● Exercise: Could you reproduce the line where "The image size is (670, 437)." occurs and all lines after it in the listing below, through the final one, without changing anything?

● Entries shown:
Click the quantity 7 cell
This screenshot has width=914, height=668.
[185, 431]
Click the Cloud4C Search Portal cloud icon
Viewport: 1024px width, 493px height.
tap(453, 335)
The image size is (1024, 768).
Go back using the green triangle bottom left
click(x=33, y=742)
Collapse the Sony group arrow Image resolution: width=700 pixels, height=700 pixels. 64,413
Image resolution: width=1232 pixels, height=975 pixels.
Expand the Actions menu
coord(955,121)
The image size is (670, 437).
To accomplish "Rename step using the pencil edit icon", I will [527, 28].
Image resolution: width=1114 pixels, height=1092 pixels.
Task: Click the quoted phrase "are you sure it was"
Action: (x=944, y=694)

● Solution to the problem:
The image size is (670, 437).
To accomplish "Rename step using the pencil edit icon", I will [527, 28].
Image resolution: width=1114 pixels, height=1092 pixels.
Task: Click the quoted phrase "are you sure it was"
Action: (x=944, y=694)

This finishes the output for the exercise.